IN the world of the fast and the fearless there are a few who rise above the pack.
Stunt bikers from across the island test the laws of gravity on a daily basis, pushing the limits and generating excitement every time they take their skills to the streets.
Damion 'Dunga' Hughes of the Montego Bay-based Rush Riders crew is one such person.
Drawn to biking from he was a teenager, the self-taught Hughes says stunting is a way to express the performer in him as he lives for the limelight.
Dunga, who earned his name from the former Brazilian World Cup captain, is known for his death-defying acrobatic stunts.
One involves bringing the bike to a halt and flipping over the motorcycle's handlebars.
"I haven't named it yet. Right now, I just call it 'flick off'. It took some careful calculations in my mind before I tried it for the first time because I knew I had to do it right. I could break my neck if I didn't. It took about four tries to get it," Hughes told Auto.
The 27-year-old daredevil was among a number of stunt riders giving spectators a show at Stunt Xplosion in Port Antonio, Portland, on Sunday.
According to Hughes, though it may look effortless, stunting takes years of dedicated practice to perfect. He confessed he is still not at the level he wants to be professionally.
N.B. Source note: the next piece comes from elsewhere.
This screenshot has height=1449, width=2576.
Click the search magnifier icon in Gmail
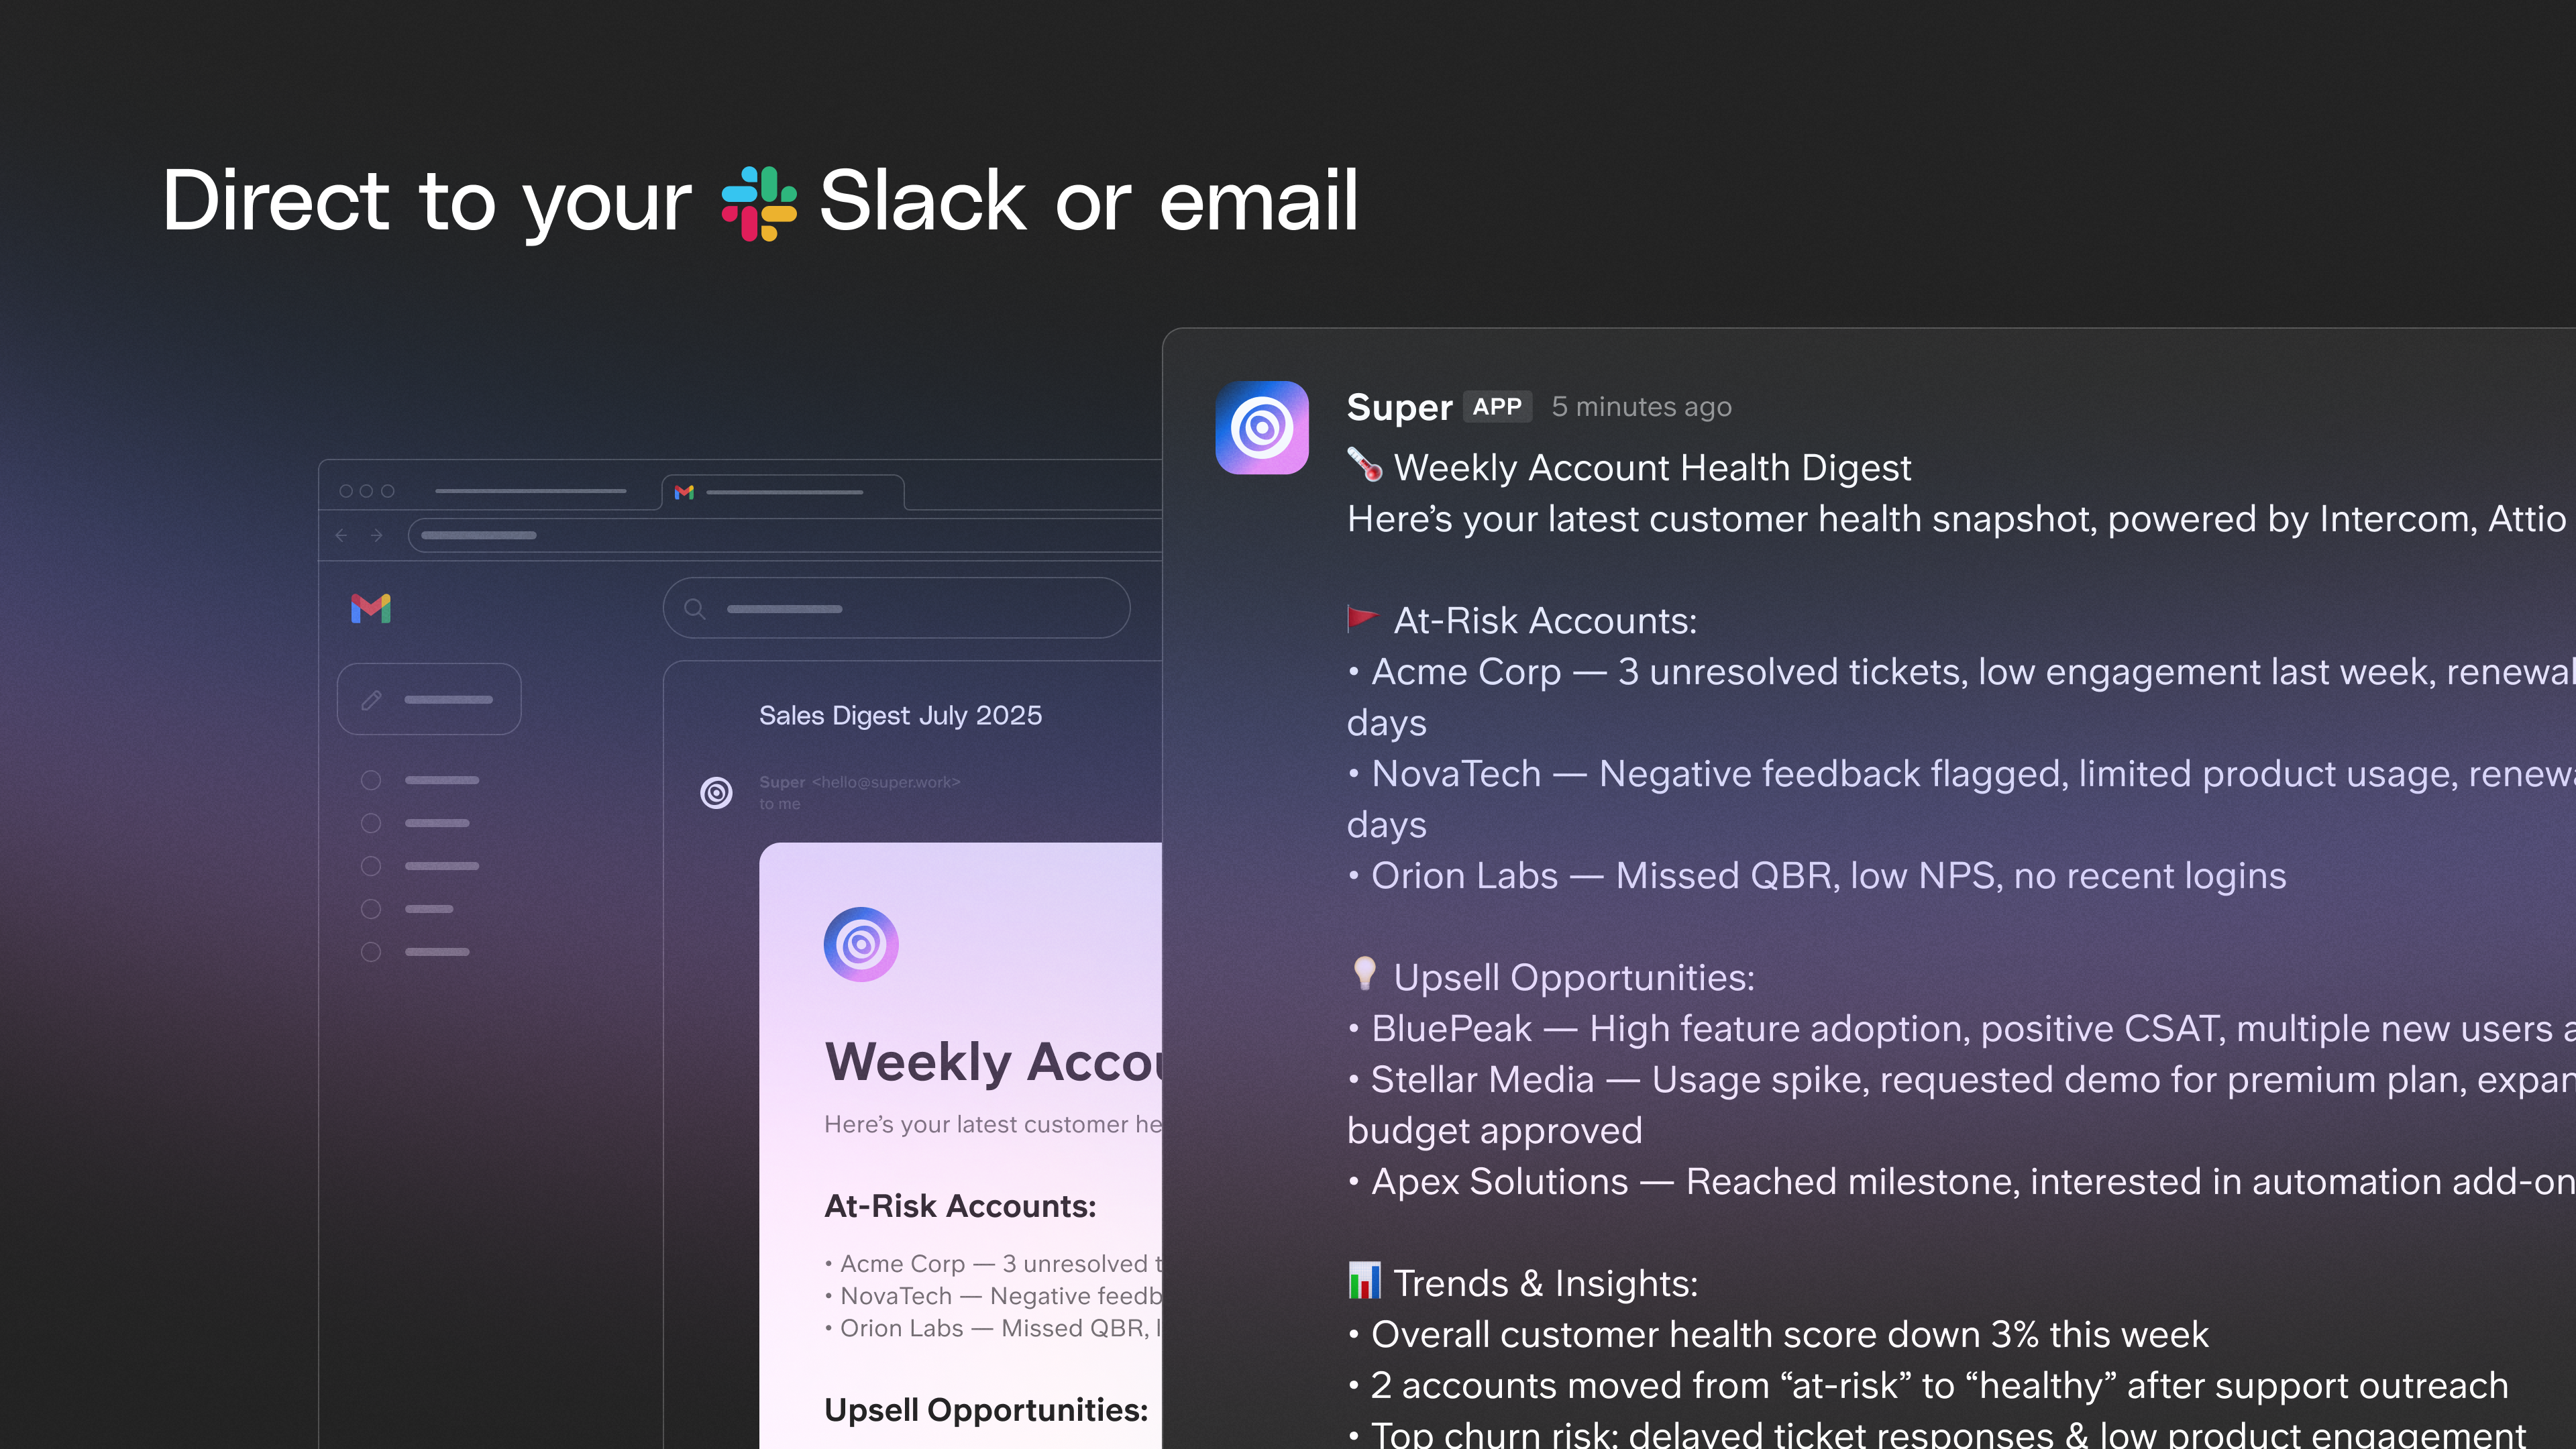tap(695, 609)
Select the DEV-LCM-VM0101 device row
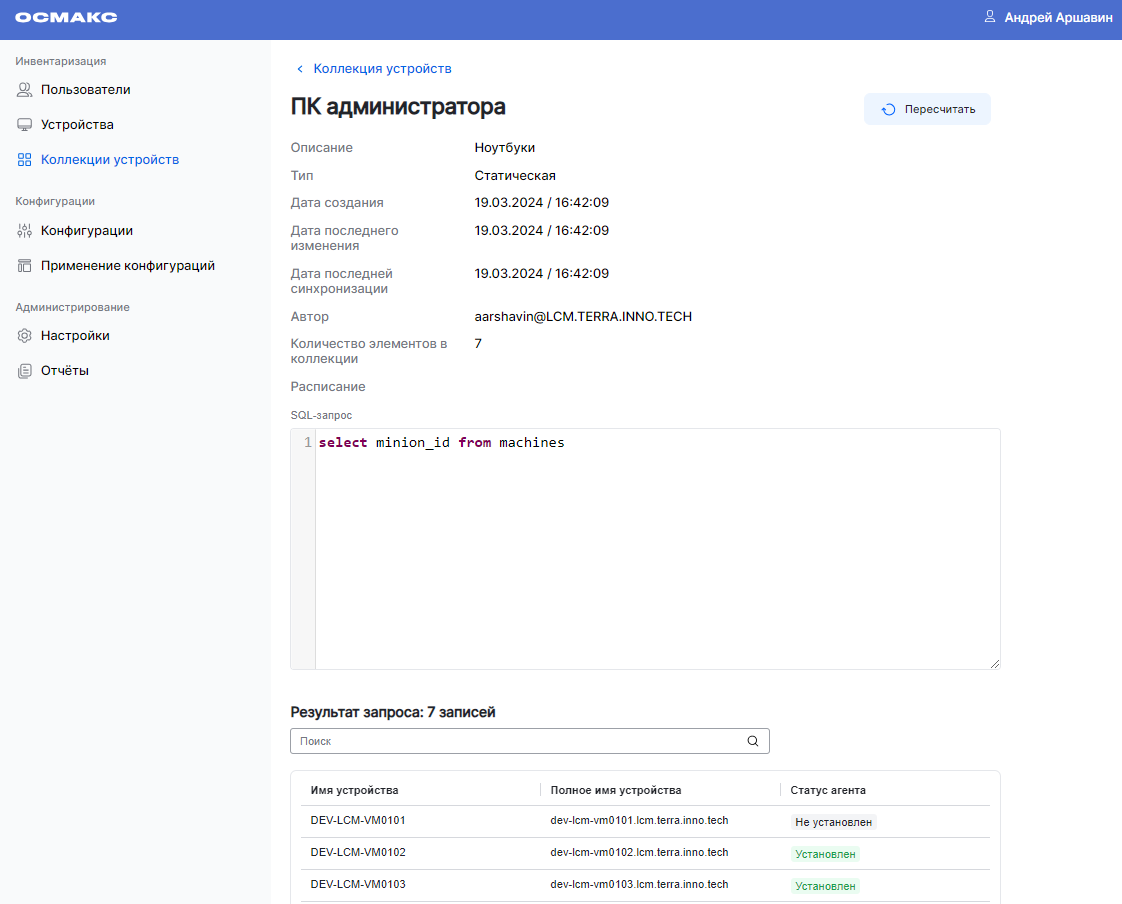Viewport: 1122px width, 904px height. (x=357, y=821)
"It all depends on how fast a learner you are. Don't rush, it takes dedication and you might even fall a few times. The first stunt I tried was a burnout; I practised every evening after work until I mastered it," he said.
Riding his modified Honda RR 600, equipped with an extra braking system and a bigger sprocket for more compression, Hughes has been a force to be reckoned with on the stunting scene. He revealed to Auto that he is working on a new trick but is keeping it under wraps until it is perfected.